A wonderful act of mother’s care spotted at the only zoo in the UK to house the endangered great ape
Twycross Zoo, which is the only zoo in the UK that is home to bonobos, has welcomed a new baby on 9th February 2016. A 10-year-old first-time mother Kianga has given birth to a baby boy, who became the second bonobo to be born this year in any zoo across Europe and the USA. In the past twelve months, there were 11 bonobo births in zoos across the world with two of these recorded at Twycross Zoo. The endangered great ape species is found only in the basin of the Democratic Republic of Congo and according to the IUCN, the number of bonobos found in the wild has been in decline in the past 30 years, a trend expected to continue.

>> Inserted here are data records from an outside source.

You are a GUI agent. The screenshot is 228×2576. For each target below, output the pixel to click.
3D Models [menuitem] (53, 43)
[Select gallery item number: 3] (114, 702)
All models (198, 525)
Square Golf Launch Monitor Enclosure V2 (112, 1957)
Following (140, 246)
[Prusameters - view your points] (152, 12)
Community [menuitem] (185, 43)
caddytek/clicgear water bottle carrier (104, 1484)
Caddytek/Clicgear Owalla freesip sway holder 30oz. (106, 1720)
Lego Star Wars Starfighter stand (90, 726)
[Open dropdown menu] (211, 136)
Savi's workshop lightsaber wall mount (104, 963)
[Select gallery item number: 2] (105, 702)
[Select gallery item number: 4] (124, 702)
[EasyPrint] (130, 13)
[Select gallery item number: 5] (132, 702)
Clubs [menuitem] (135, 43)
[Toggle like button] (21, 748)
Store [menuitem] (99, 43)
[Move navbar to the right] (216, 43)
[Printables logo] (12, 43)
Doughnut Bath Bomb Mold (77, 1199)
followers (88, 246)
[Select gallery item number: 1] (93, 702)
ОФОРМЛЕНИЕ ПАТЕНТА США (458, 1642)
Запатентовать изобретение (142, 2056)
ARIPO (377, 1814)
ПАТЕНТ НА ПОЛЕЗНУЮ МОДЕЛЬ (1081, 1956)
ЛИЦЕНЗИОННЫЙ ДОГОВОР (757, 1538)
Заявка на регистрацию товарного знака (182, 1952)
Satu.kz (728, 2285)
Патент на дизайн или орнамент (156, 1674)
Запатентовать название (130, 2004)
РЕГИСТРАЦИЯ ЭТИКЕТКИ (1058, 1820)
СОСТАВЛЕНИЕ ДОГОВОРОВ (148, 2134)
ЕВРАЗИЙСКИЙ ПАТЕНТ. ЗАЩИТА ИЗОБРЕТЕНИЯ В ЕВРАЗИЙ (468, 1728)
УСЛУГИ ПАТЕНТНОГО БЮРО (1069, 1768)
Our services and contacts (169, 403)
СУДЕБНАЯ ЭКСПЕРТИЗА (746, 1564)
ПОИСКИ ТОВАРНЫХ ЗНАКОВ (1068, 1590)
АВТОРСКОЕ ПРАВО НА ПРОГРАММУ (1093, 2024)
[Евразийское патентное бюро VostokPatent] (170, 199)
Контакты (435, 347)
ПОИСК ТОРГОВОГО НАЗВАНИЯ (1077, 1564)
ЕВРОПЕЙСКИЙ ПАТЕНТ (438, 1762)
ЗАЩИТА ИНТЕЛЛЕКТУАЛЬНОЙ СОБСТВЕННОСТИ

Following the recent arrival at Twycross Zoo, keepers were worried that the first-time mother might not have been feeding her baby very well and there was concern that he was becoming weak. But they didn’t anticipate what followed next, whereby an experienced bonobo mother helped out the new mum. Cheka is another female bonobo at Twycross Zoo, who has successfully reared several of her own babies. Her latest youngster is Ndeko, who was born in August 2015 and who is still being reared. Two days after the new baby was born, Cheka noticed that Kianga was not holding her new baby properly to allow him to suckle. Zookeepers were then amazed to see Cheka moving the baby into a position on his mother Kianga, which allowed him to feed properly. After these initial worrying few days, the baby has been developing well.
The arrival of this infant brings the group at Twycross Zoo to 13 individuals and it is the 14th bonobo born at the zoo. As bonobos face increasing threats in the wild, efforts to safeguard captive-held populations become critical in conserving the species. The two recent births at Twycross Zoo are part of a carefully planned European Endangered Species Programme which ensures healthy genetic lines.
Dr Charlotte Macdonald, Director of Life Sciences explains, “Bonobos use sex as a communication tool, so it is not always used for reproduction, but also to establish social hierarchies, or to avoid potentially aggressive situations. Because of this promiscuous behaviour, we need to carefully manage their breeding cycles. It is very exciting to welcome a second baby to our bonobo group in such a short space of time. We were astonished to find out about the wonderful intervention by Cheka, as it is unique to observe such an important social teaching behaviour. It makes us all proud of our fantastic lively bonobos, who are in fact the only group in the whole of the UK.”
To support the bonobo population in the Democratic Republic of Congo, Twycross Zoo provides funding to Lola Ya Bonobo, the world’s only bonobo sanctuary, which cares for orphaned and injured bonobos. Also, researchers from Lola Ya Bonobo have visited Twycross Zoo and given talks to visitors to raise awareness of the plight facing the bonobo.